◆ SUPPLIED INFORMATION
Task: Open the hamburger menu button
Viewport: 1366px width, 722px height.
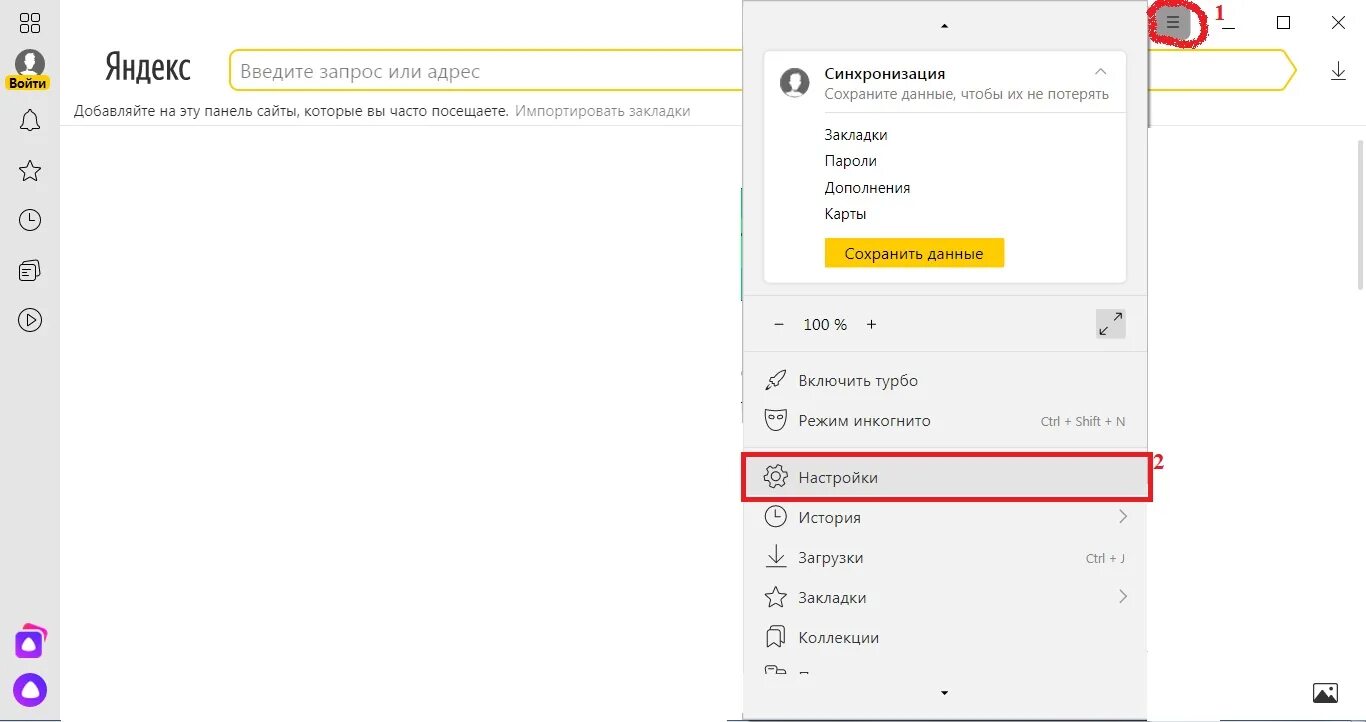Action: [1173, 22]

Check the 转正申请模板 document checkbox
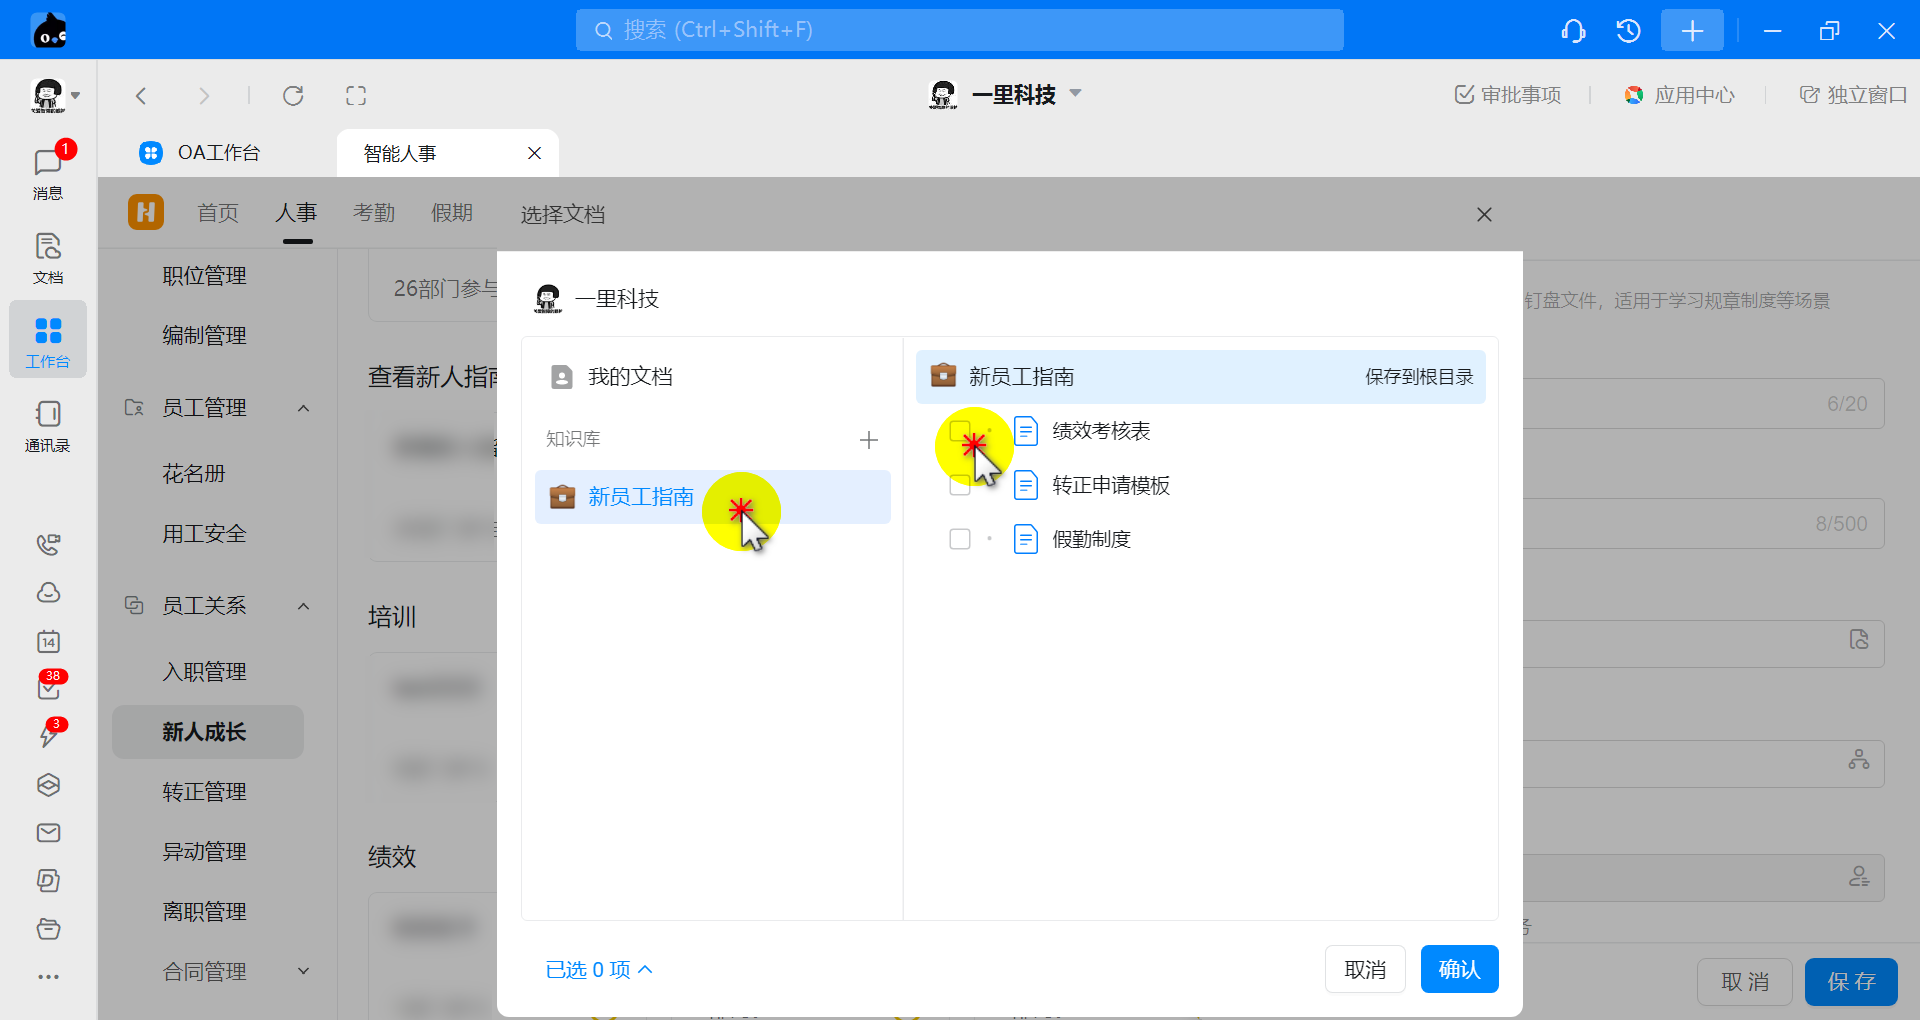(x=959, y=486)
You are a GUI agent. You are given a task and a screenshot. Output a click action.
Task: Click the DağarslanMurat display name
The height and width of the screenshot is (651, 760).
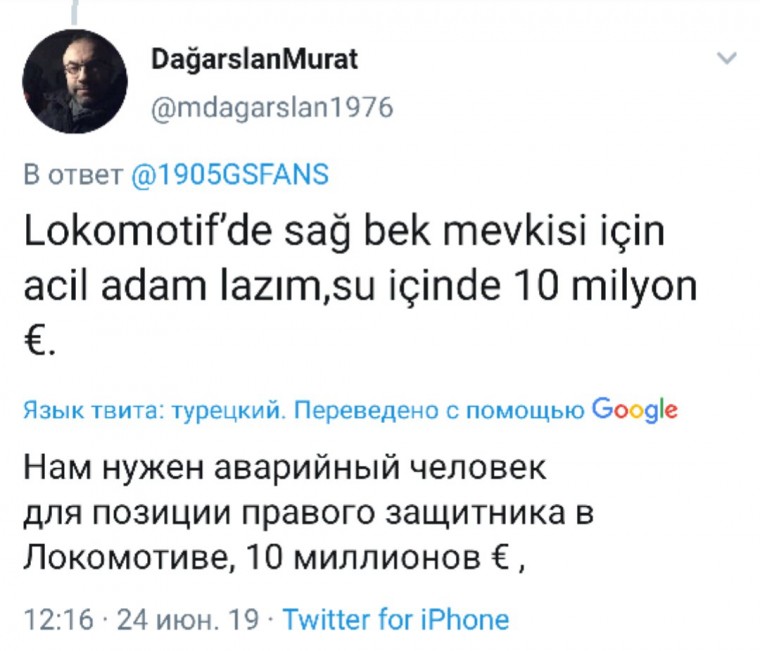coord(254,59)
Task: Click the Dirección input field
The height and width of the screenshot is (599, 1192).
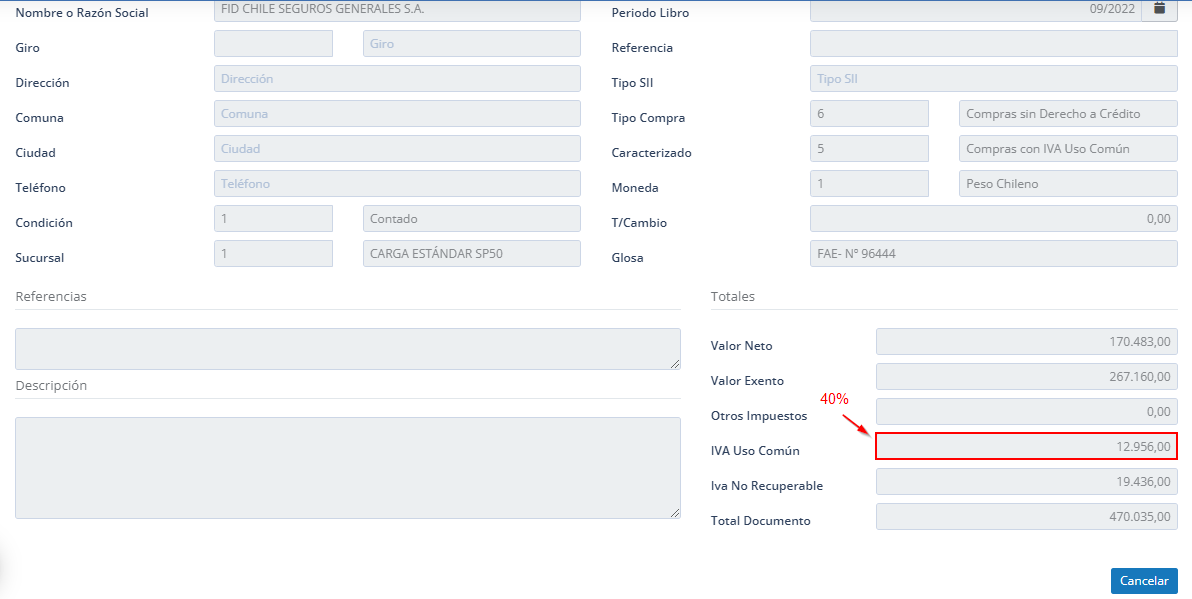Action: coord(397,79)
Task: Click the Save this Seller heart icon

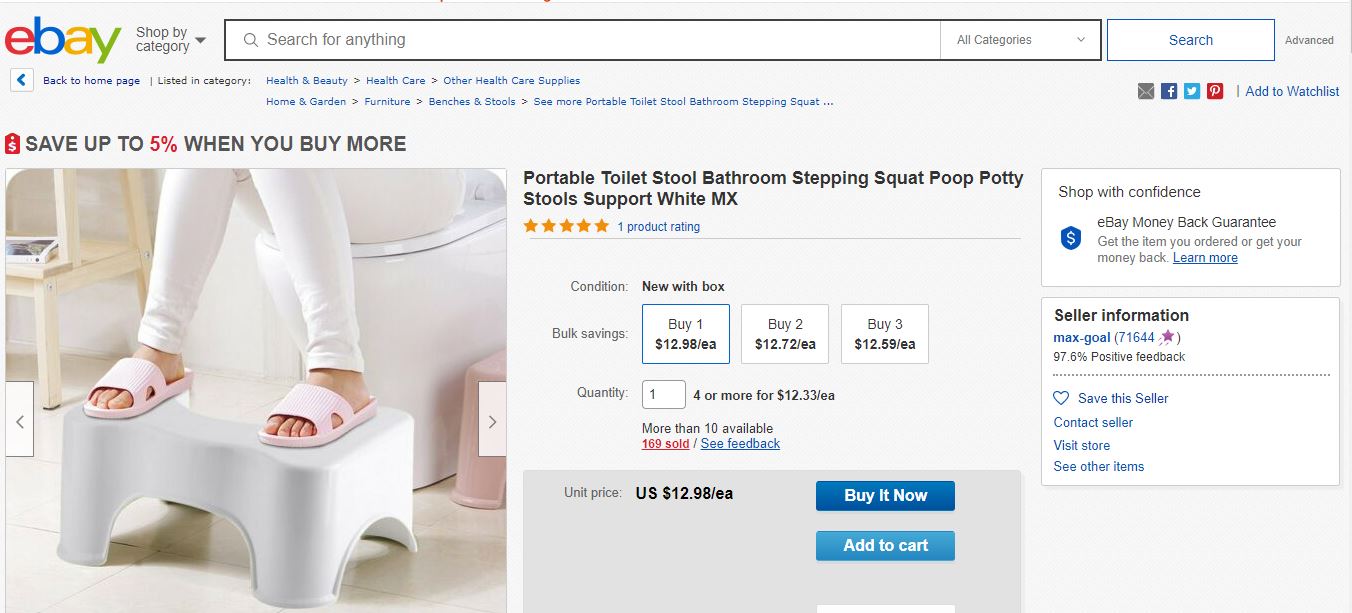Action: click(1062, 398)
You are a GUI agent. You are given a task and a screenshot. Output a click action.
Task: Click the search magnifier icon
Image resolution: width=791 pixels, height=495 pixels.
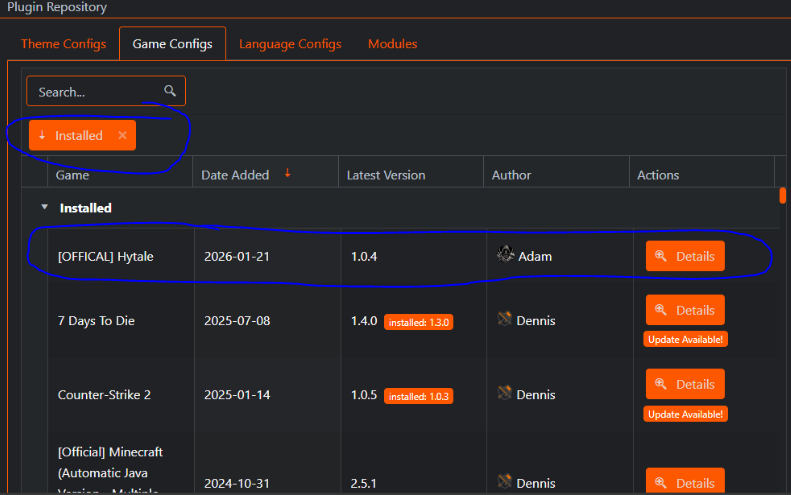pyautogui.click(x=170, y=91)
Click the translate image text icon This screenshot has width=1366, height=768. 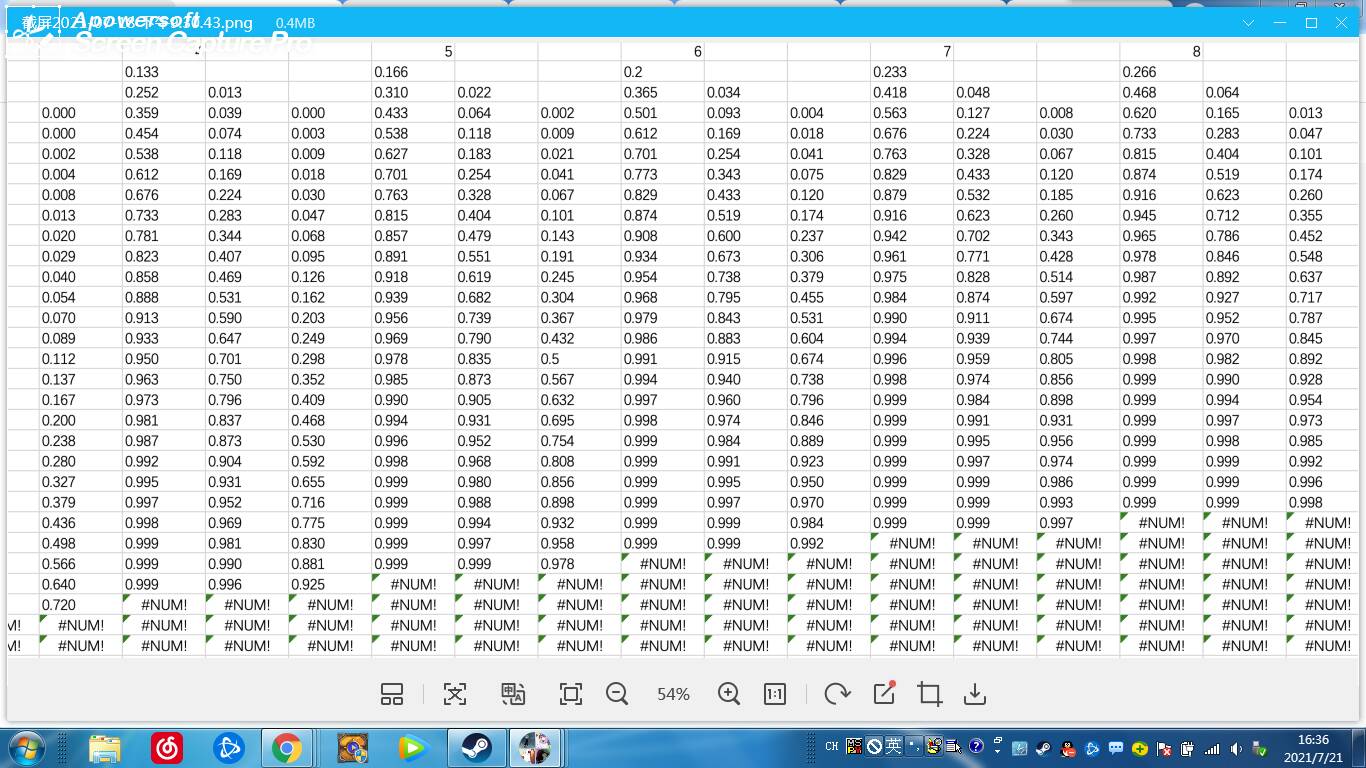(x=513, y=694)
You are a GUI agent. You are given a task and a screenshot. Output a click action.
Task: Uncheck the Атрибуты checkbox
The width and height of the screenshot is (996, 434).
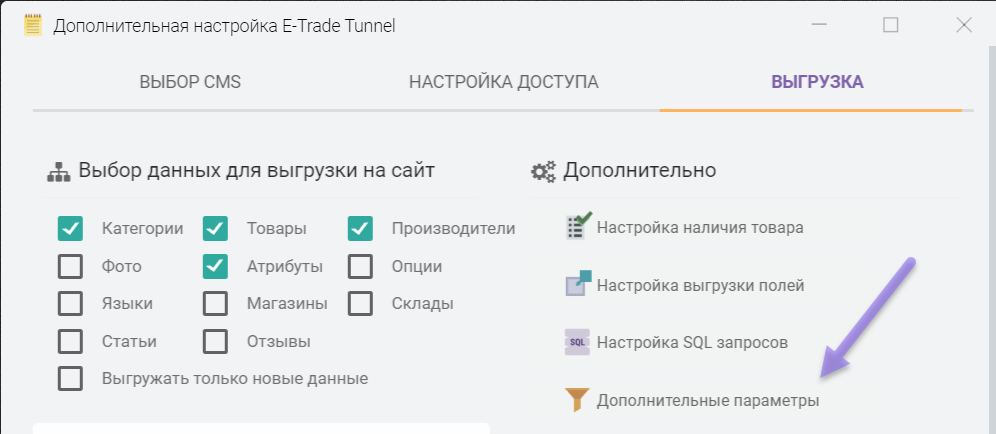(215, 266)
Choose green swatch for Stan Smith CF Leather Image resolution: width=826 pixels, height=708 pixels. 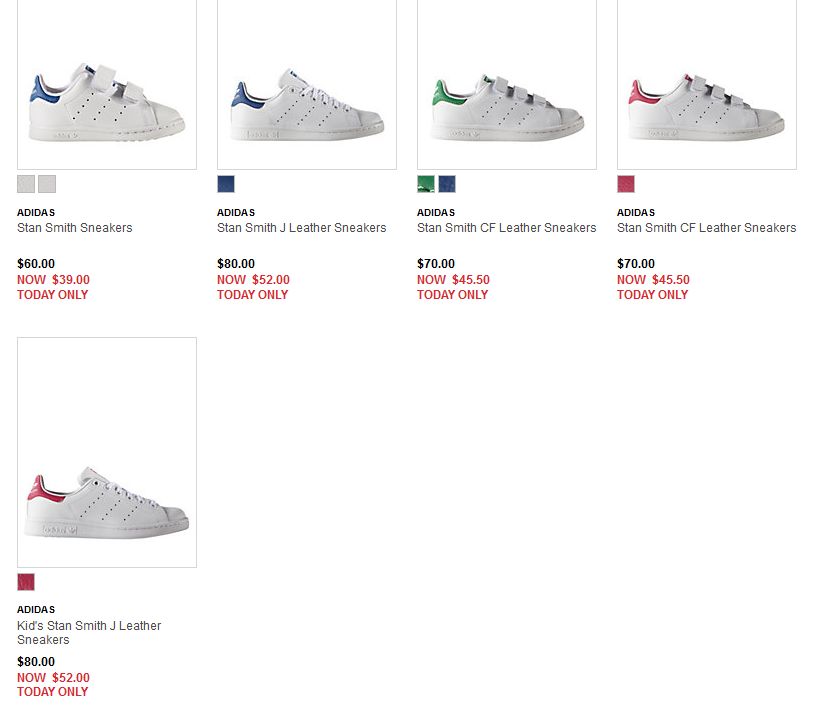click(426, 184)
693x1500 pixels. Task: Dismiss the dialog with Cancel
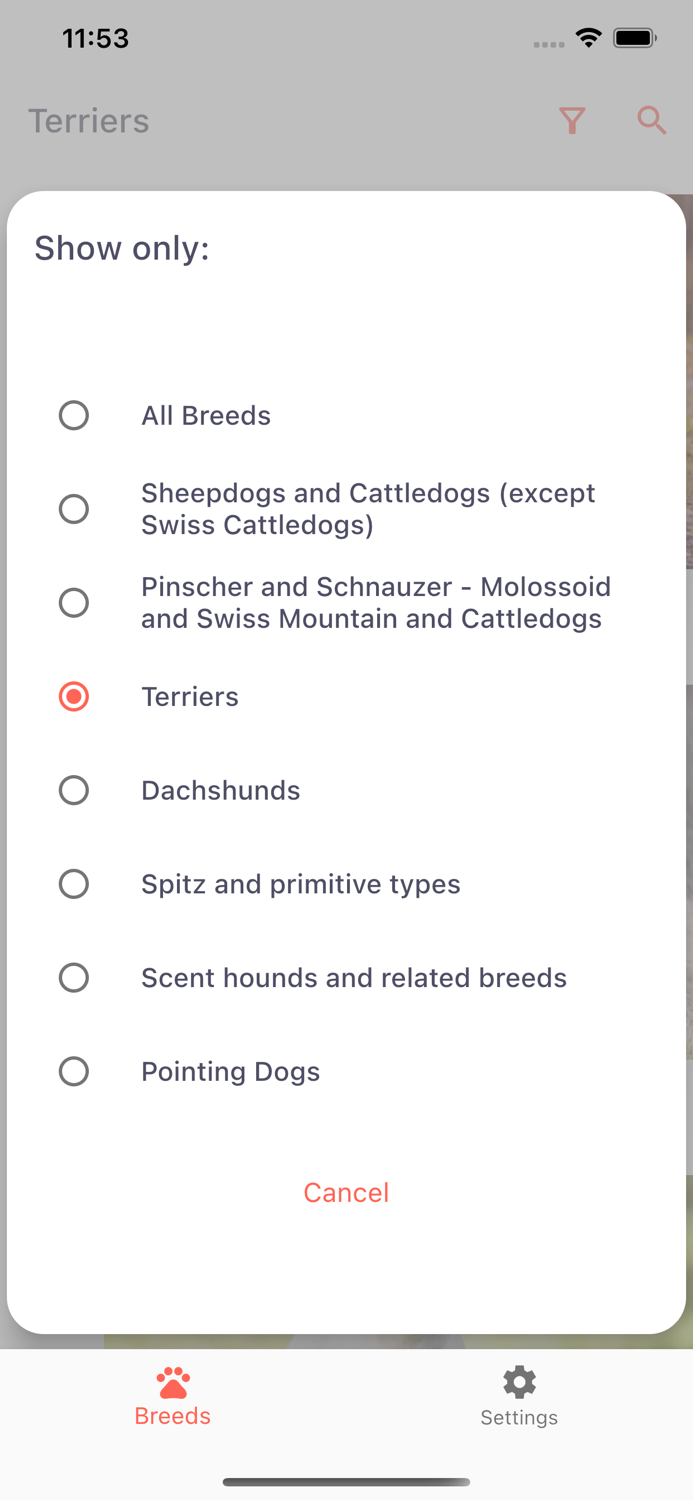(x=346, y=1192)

◆ EXERCISE
Nothing but the lines from the first line of the records above to the line with "Task: Click the DağarslanMurat display name", inclusive, should be transcribed exactly, and the pictures must be left out.

◆ EXERCISE SOLUTION
Task: Open the hamburger menu button
Viewport: 1366px width, 722px height.
Action: [1173, 22]

Check the 转正申请模板 document checkbox
(x=959, y=486)
You are a GUI agent. You are given a task and a screenshot. Output a click action.
Task: Click the DağarslanMurat display name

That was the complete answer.